Question to the Ash gurus: in the same way Ecto schemas can have virtual fields (e.g. by passing the virtual: true option, so that those fields are part of the schema/struct but not persisted to the database), does Ash have a similar concept for attributes? e.g.

attributes do
  # Core data, persisted
  attribute :title, :string

  # Virtual attribute, not persisted
  attribute :placeholder, :string, virtual: true
end

I’m very much new to Ash and learning by migrating a current project to use it (the Ash livebook tutorial is a fantastic intro, well done whoever created that!). By doing this, the benefits of the framework are becoming more obvious to me.

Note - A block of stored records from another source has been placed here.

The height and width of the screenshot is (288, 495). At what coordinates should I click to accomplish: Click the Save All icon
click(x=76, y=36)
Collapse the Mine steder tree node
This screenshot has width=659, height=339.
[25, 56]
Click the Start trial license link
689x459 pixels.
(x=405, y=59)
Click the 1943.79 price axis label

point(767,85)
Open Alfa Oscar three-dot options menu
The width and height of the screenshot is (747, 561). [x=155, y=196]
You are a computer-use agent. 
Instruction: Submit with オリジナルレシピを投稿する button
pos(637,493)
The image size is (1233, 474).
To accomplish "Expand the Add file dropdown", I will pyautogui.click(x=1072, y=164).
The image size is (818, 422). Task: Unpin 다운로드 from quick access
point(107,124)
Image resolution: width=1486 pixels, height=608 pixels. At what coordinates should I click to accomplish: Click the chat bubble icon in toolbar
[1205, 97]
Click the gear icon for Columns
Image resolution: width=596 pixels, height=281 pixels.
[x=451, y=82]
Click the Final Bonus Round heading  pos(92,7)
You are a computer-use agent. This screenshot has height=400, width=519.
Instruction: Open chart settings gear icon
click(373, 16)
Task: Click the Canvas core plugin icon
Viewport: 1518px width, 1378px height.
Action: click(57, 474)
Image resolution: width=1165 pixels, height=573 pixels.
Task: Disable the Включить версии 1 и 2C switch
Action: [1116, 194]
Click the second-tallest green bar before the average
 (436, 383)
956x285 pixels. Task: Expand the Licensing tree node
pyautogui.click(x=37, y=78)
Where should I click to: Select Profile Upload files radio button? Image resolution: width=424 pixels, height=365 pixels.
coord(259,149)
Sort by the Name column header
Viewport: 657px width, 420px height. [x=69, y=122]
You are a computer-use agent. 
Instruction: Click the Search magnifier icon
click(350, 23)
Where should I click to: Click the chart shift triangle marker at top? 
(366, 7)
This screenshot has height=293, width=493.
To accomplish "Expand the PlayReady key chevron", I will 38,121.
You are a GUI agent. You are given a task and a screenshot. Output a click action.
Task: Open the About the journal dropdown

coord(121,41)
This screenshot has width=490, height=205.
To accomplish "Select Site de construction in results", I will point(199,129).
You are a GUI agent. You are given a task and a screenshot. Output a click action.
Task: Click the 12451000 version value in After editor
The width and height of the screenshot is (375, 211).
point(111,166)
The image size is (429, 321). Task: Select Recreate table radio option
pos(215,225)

I’ve only run into one stumbling block which was a situation where I was using Ecto’s virtual fields. I’ve taken a look at the documentation and source code on Ash attributes and Ash.Types, but couldn’t see any obvious equivalent.

Thank you!

1 Like

Ash has three concepts that map to the concept of a virtual field. Often, virtual fields exist to simulate one of these three things

Arguments

Arguments are action-specific inputs. For example:

create :register do
  accept [:email]
  argument :password, :string, allow_nil?: false
  argument :confirm_password, :string, allow_nil?: false
  validate confirm(:password, :confirm_password)
  change EncryptPassword
end

In the example above there is no “password” attribute, but we have two arguments that we use to ultimately write to that attribute.

Calculations

Another thing virtual fields are used for in ecto is storing computed values. In Ash we use calculations for that. For example:

calculations do
  calculate :full_name, :string, expr(first_name <> " " <> last_name)
end

Action-specific metadata

Finally, we have action-specific metadata. An example might be returning an authentication token from a sign in action (something ash_authentication does)

read :sign_in do
  get? true
  # this just declares that some metadata will be placed on the result called `token`
  metadata :token, :string, allow_nil?: false

  ... logic for signing in.
  prepare CreateAndSetToken # some logic to create and set that token metadata
end

Then the result of that will be in record.__metadata__.token.

Hope that helps!

8 Likes

Great, thanks very much @zachdaniel, appreciate the thorough answer!

I was looking in the wrong place, it hadn’t clicked with me that there were some action-specific approaches rather than defining them as part of the attribute block.